The Student News Site of California State University, Stanislaus


The Student News Site of California State University, Stanislaus


The Student News Site of California State University, Stanislaus


Getting Rid of Fast Fashion by Shopping Second Hand


Hope Chest Thrift provides Turlock residents a place for them to buy and donate their lightly used items. (Signal Photo/Emily Ascencio)

Over the last few years, thrift shopping has become an embraced fashion trend that has allowed for the new generation to experiment with their personal style without giving in to the fast fashion trends companies tend to throw at consumers.

“Fast Fashion” is quickly becoming one of the highest polluting industries in the world. Companies are looking for quick and cheap ways to produce the hottest new looks only for consumers to wear these items once and toss them aside once their popularity is gone. 

According to a research article written by Susana Toboso Chavero, environmental scientist and fashion designer, fashion consumption has increased by 400% in the last few years causing manufacturing to change dramatically leaving a huge carbon footprint. 

Different types of waste and pollution is produced during the production of fast fashion clothing, typically due to the textile waste of sample garments and the large amounts of chemical use. 

Many sample garments and the oldest fashion trends end up in landfills, rivers and oceans once companies and consumers do their spring cleaning and make room for the newest trends. A lot of it isn’t sustainable, causing it to accumulate. The creation of the materials used to create the clothing do not help much either. Nylon and polyester materials are made from a lot of petrochemicals, which makes them non biodegradable and a waste of our non renewable resources. 

Cotton is one of the most widely used resources in the industry causing intense cotton cultivation among major companies and businesses. Over time it has used up about 2.6% of our global water use and requires a lot of pesticides, which can be harmful to our environment if it is misused.

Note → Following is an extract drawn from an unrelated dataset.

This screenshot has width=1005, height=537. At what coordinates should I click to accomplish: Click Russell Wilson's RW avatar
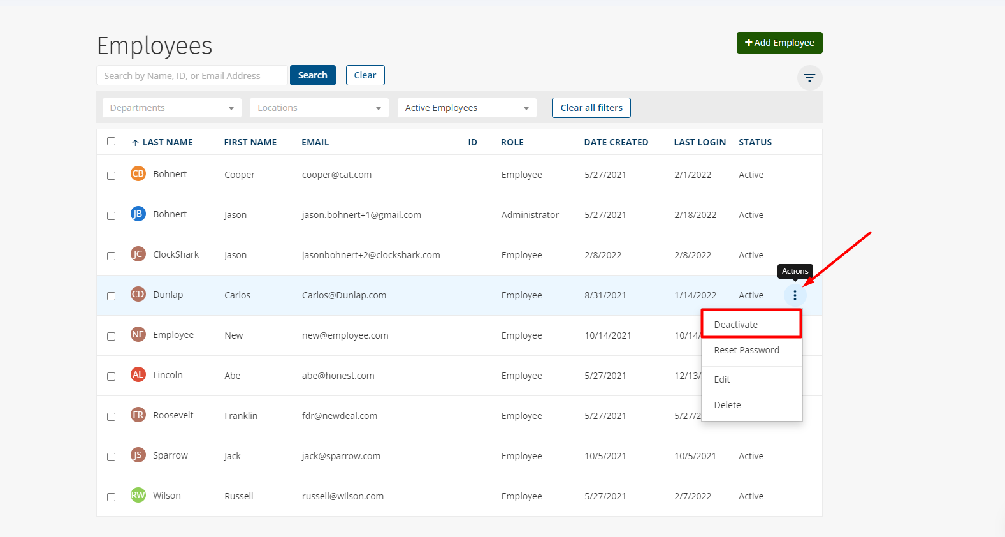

There are so many other factors involved when producing fast fashion other than the pollution being created. Many of our resources are being used up and the fashion industry has had a huge problem with the mistreatment of workers. Chavero explained that the workers in the industry, specifically women, have suffered for a long time. Women are the most sought after in the textile industry. They typically have the longest hours, are the lowest paid, and expected to have the most availability. These workers are scared of losing their jobs and as a result they refuse to ask for any type of maternity leave or sick time. 

 Instead of giving into the fast fashion and contributing to the pollution and unfair actions being taken by these companies, individuals can take advantage of the thrift stores. Thrifting or shopping second hand can be environmentally friendly and can support charities. There are several thrift stores, second hand stores, flea markets and yard sales in the Turlock area, one of which is located down the street from Stanislaus State.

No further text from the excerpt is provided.